In order to make sure Dothan could be manufactured at high volumes, Intel needed to modify some circuits on the chip, said Intel president and chief operating officer Paul Otellini on a conference call with media and analysts Wednesday. The chip had been expected to ship this quarter, but will now ship in the second quarter, he said.

The modifications to some of Dothan’s circuits are not related to any thermal problems resulting from the jump to the 90 nanometer process technology, said George Alfs, an Intel spokesperson.

The chip industry is preparing to move its chip making equipment from the 0.13-micron process technology generation to the 90 nanometer process generation. The number refers to the width of the circuit lines on a processor. As chips reach these tiny sizes, it becomes more and more likely that the electrons moving through the chips will be able to escape the ultrathin circuit walls and leak out as heat.

Analysts have suspected that thermal issues resulted in the delay of Prescott, the 90 nanometer version of the Pentium 4, to the first quarter from an expected fourth quarter launch. Heat dissipation is always a concern of chip designers, but the issue is magnified for notebook processors that need to deliver high performance while consuming little power in a small area.
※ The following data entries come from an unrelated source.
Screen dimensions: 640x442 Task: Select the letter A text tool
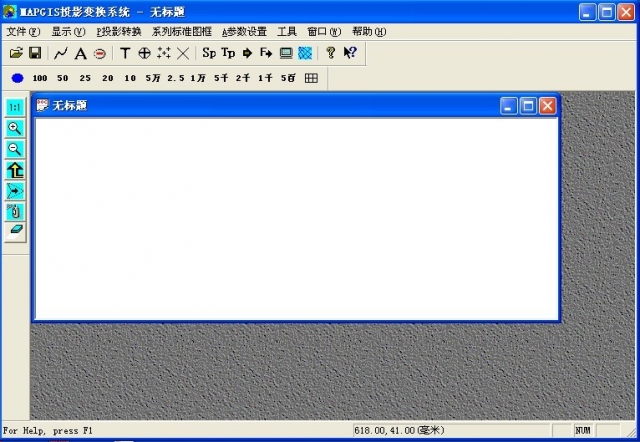coord(80,53)
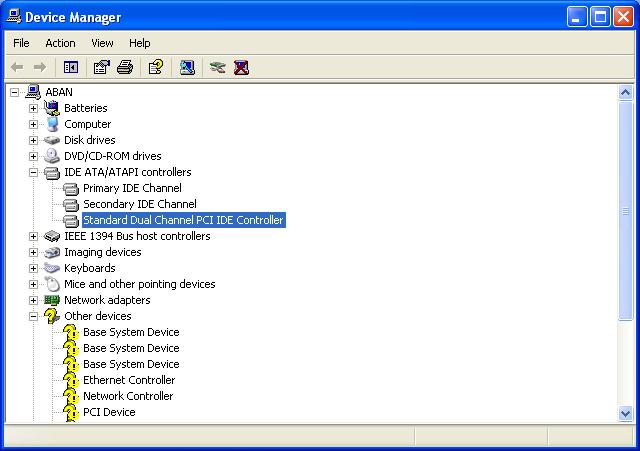Select the Network Controller entry
Viewport: 640px width, 451px height.
[x=128, y=396]
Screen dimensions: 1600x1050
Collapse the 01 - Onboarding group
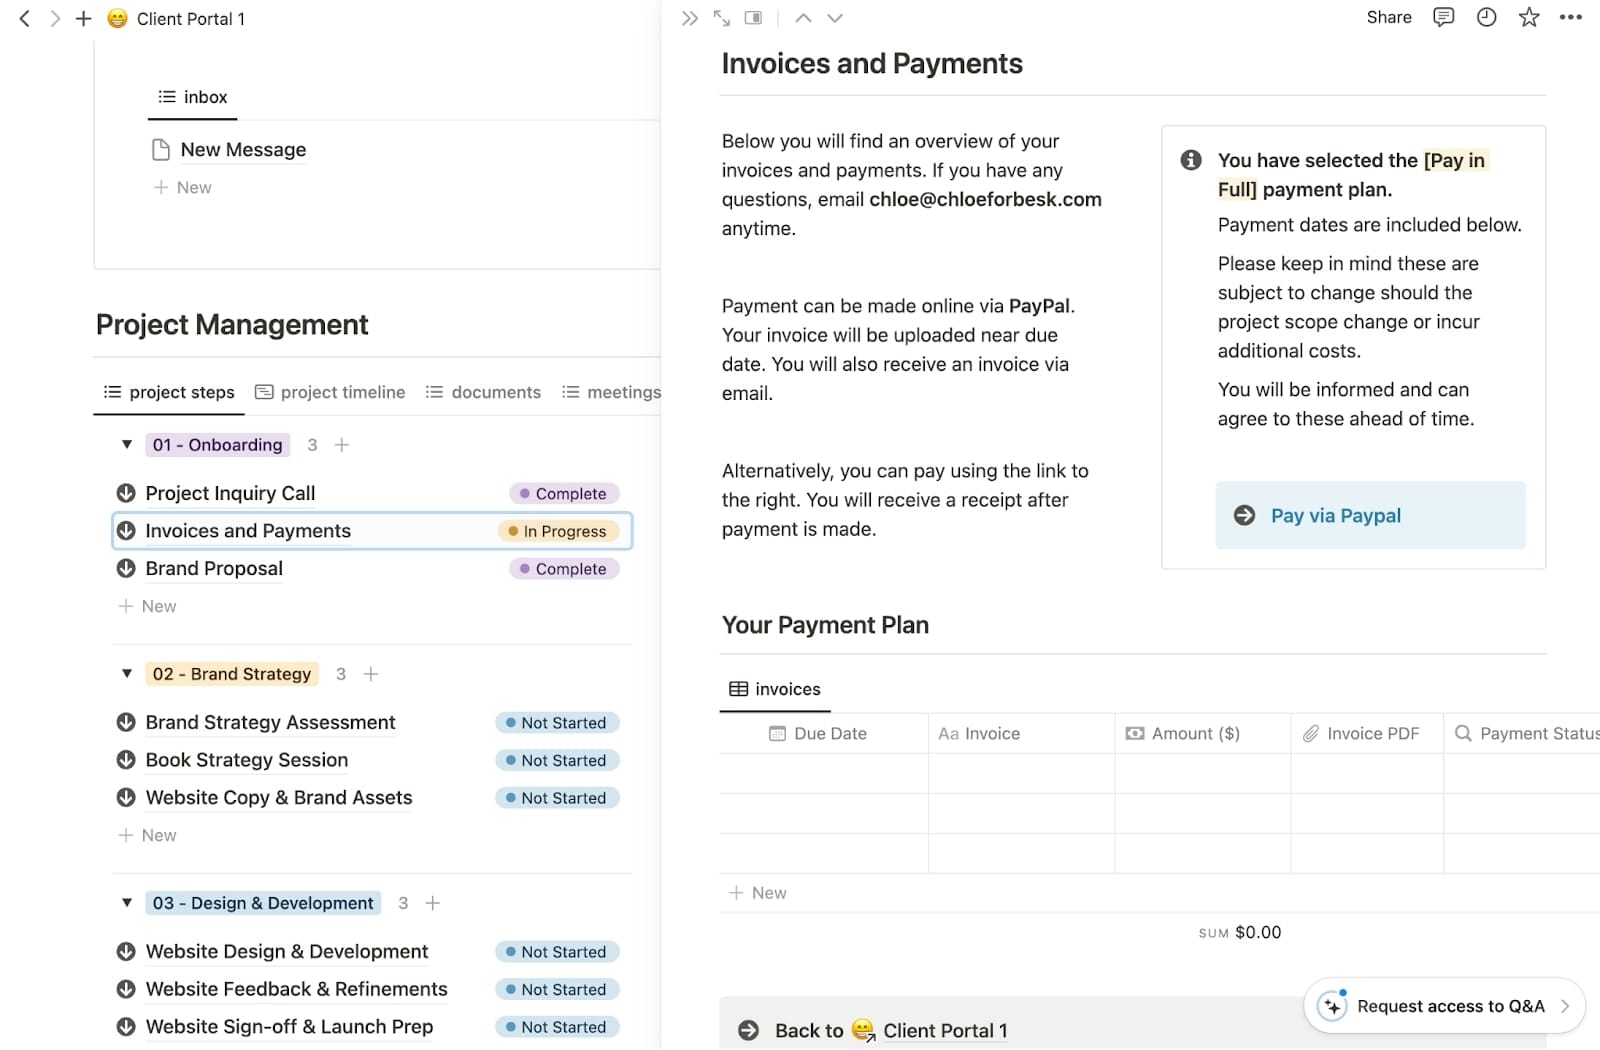[x=127, y=444]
But if it’s not related to heat dissipation, the delay could be chalked up to just about anything that chip vendors normally experience when validating a new part, said Peter Glaskowsky, editor in chief of the Microprocessor Report in San Jose. “Things like this come up all the time, although usually they’re noticed sooner,” he said.

Intel might have had problems delivering the yields it needed to produce chips at higher clock speeds, Glaskowsky said. Processors are all cut from the same wafer, and designed to run at a certain clock speed. Not every processor is capable of running at the target clock speed, due to minor imperfections, but those that fail to meet the target will usually work reliably at a lower clock speed.
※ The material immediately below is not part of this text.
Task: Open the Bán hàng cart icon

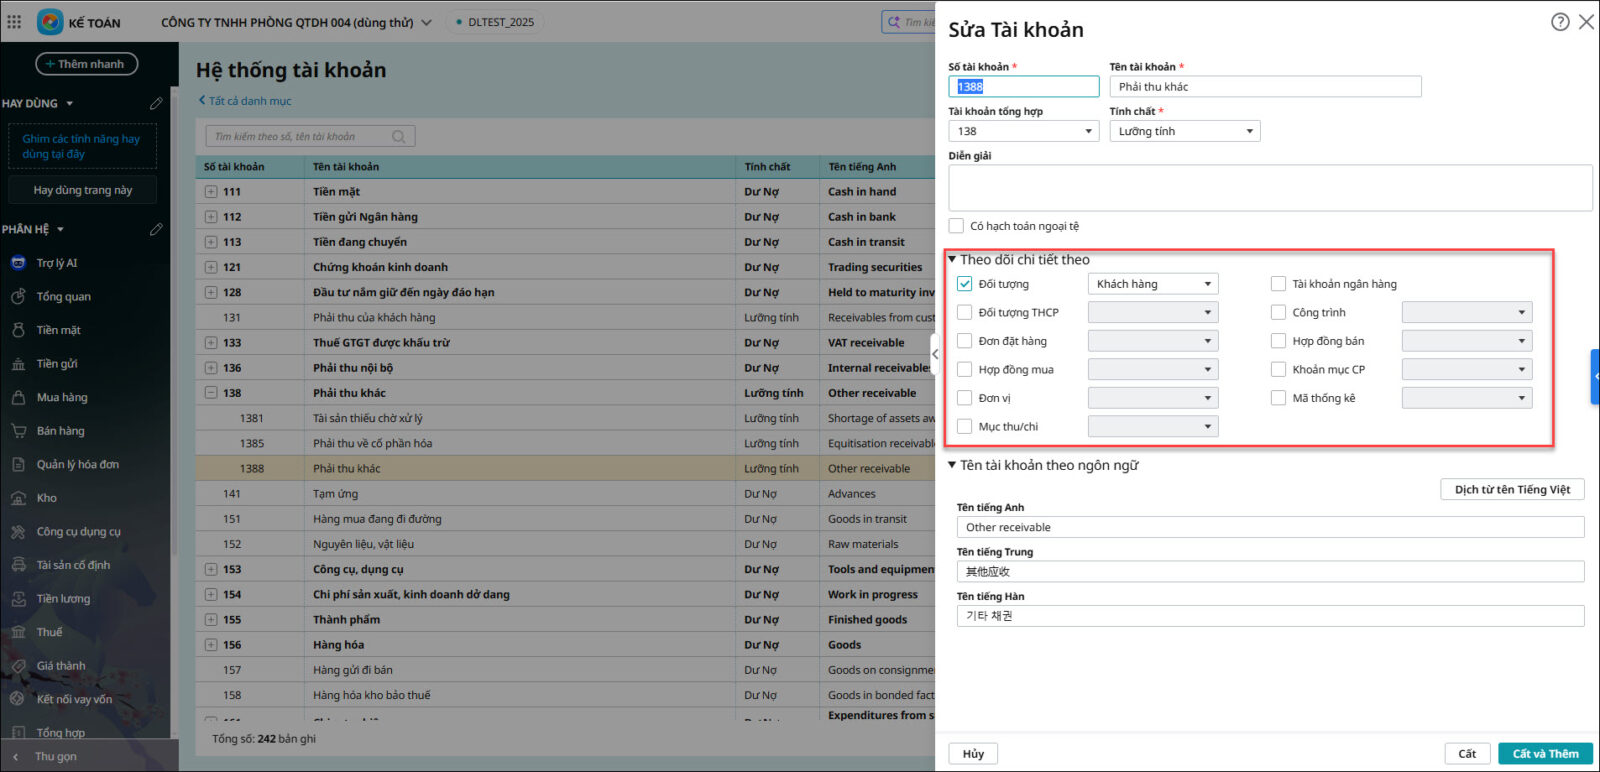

If Intel couldn’t get enough chips that worked reliably at its target clock speed, it might have needed to redesign some of the circuitry to reach those speeds, Glaskowsky said.

When it does arrive, Dothan will come with 2MB of cache, twice the amount of current Pentium M processors. A processor with more cache can store greater quantities of frequently used instructions close to the CPU, improving performance by not having to access those instructions from memory every time they need to be executed.

The delay is not expected to have any impact on Intel’s first-quarter revenue, but no company ever wants to make its customers wait for a product, Glaskowsky said. “Every quarter you can’t ship a product is something that hurts,” he said.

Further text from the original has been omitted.